An integer vector containing the dimensions of the underlying array.

Note that dim can also be an integer matrix, in which case it must have one row per element in Lindex (or per row in Mindex) and one column per dimension in the underlying array.

use.names

Should the names (or rownames) on the input be propagated to the output?

as.integer

Set to TRUE to force Mindex2Lindex to return the L-index as an integer vector. Dangerous!
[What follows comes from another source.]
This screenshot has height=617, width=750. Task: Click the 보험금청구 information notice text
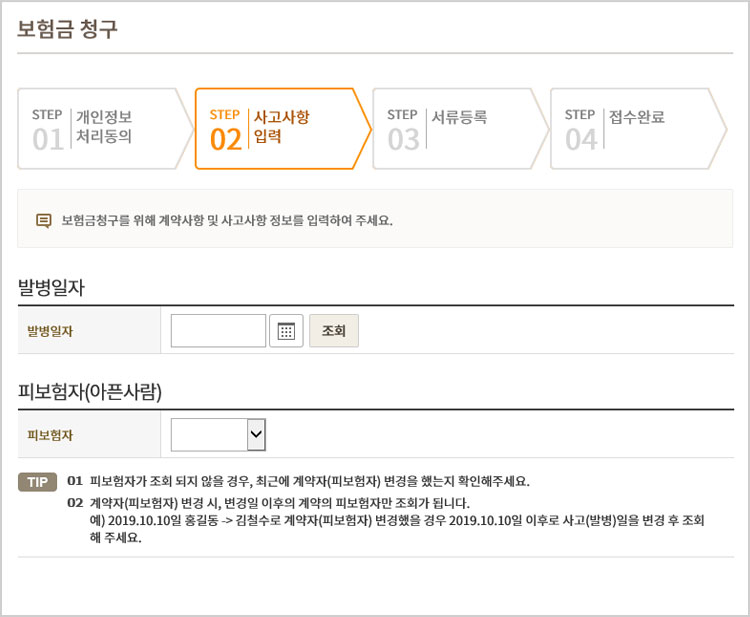(227, 220)
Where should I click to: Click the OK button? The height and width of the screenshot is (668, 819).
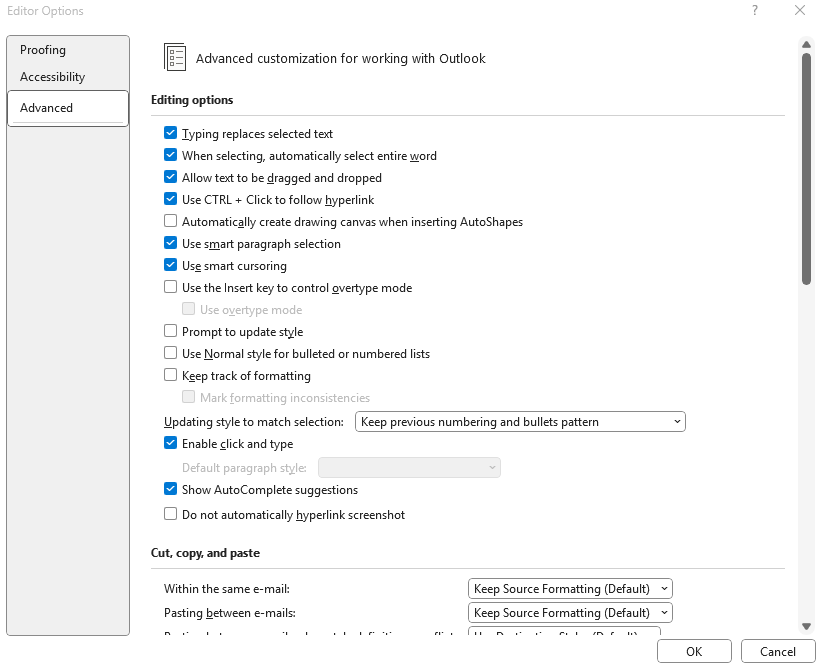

By default, i.e. when as.integer=FALSE, Mindex2Lindex will return the L-index either as an integer or numeric vector. It will choose the former only if it's safe, that is, only if all the values in the L-index "fit" in the integer type. More precisely:

If dim is not a matrix (i.e. is a vector) or if it's a matrix with a single row: Mindex2Lindex returns an integer or numeric vector depending on whether prod(dim) is <= .Machine$integer.max (2^31 - 1) or not.
Otherwise Mindex2Lindex returns a numeric vector.

Note that with these rules, Mindex2Lindex can return a numeric vector even if an integer vector could have been used.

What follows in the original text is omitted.